I've used OPA991, but now I need a dual OPA2991IDR (SOIC). They are out of stock and no inventory anywhere. Well, have to find an alternative then.
One approach which can be useful for a beginner when trying to identify what the "jellybean" parts are, is to look at what the smaller distributors offer.
For example, look at
https://www.taydaelectronics.com/ or
https://www.futurlec.com/Components.shtmlWhen starting out, it is easy to be overwhelmed by the near infinite choices available at digikey or mouser. Looking at a smaller selection to start with, and then reading some of those datasheets is a great way to start getting your feet wet and building a base of understanding.
When designing a circuit, I'll sometimes see if its possible to build the entire circuit using only parts from tayda, for example.
(Also, these days, the resistors from tayda are pretty nice. The leads are thick enough to be breadboard-friendly and feel like copper when they bend. If you go with the cheapest ebay resistor assortment, you'll end up with suuuuper thin leads which are probably steel, and are annoying to deal with).
Side note: I also used to recommend stocking up on 2N3904 / 2N3906, but I've since realized that PN2222A / PN2907A are basically drop in replacements which handle more current.
Also, one thing which I have been bitten by multiple times is trying to buy cheap breadboards. I don't know what the deal is, but cheap breadboards are notorious for having a ridiculously high insertion force. As in, you literally can't insert a resistor because the leads simply bend in half when you try to push it in.
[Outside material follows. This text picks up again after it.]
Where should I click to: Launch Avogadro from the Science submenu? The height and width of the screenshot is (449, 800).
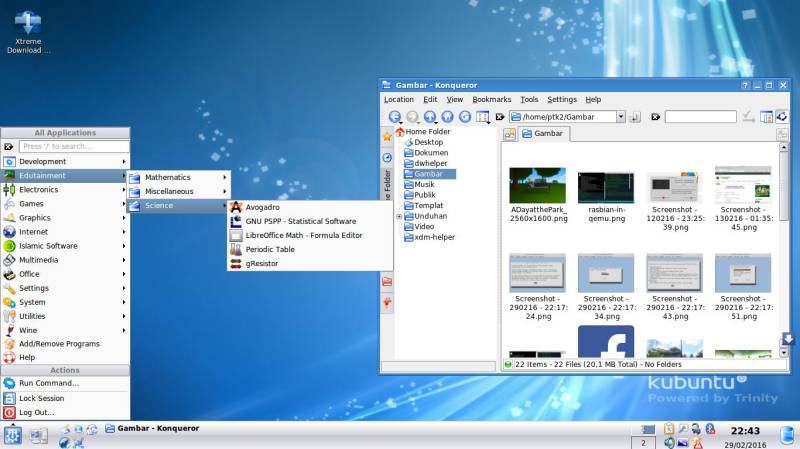[x=263, y=207]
I can only conclude that the manufacturers aren't actually testing their product.
At 9 bucks a pop, the BB830 isn't cheap, but it is the only breadboard I will buy from now on.
Another way to approach the task of "what should I stock up on so that I can prototype with parts on-hand?" is to look at the range of what's needed, and see if you can pick just a few parts which reasonably span that range.
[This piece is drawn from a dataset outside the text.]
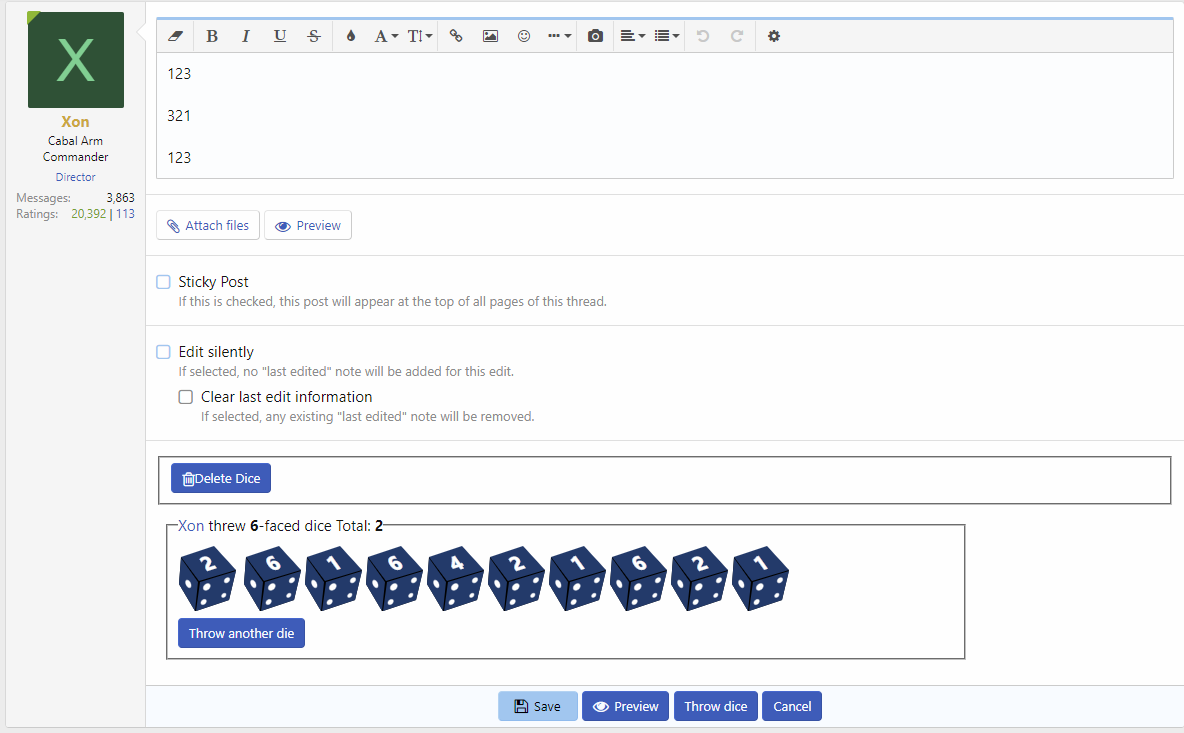Check the Edit silently option
This screenshot has height=733, width=1184.
[164, 352]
One example is wiring ("which gauges of wire should I buy?"). If you look at an engineering table of gauge vs resistance per foot, you'll notice a nice little symmetry of 22AWG, 16AWG and 10AWG are each four times more conductive than the last. Just getting these three sizes of wire will cover your light / medium / heavy duty current requirements well. Even the resistance is easy to remember, 16mOhm, 4mOhm, and 1mOhm per foot.
For the 22AWG, just order some solid/single-strand CAT5 cable and you'll have a large supply of nice, breadboard friendly twisted pairs. Having the pairs twisted also does a great job of minimizing EMI pickup for sensitive measurements.
You can take a similar approach for BJT's, MOSFETs, resistor values (e12 or maybe even just e6), capacitor values (e3 is probably fine! 10, 22, 47), etc.
And if you can't afford those fancy component drawers for resistors, etc, you can get by with a plastic storage box and some large and small plastics bags.
Use a large plastic bag for each decade, with a small plastic bag inside for each value. This turned out to be quicker / easier to use than I would have initially thought.
Note: don't store MOSFETs in plastic (unless it is anti-static coated).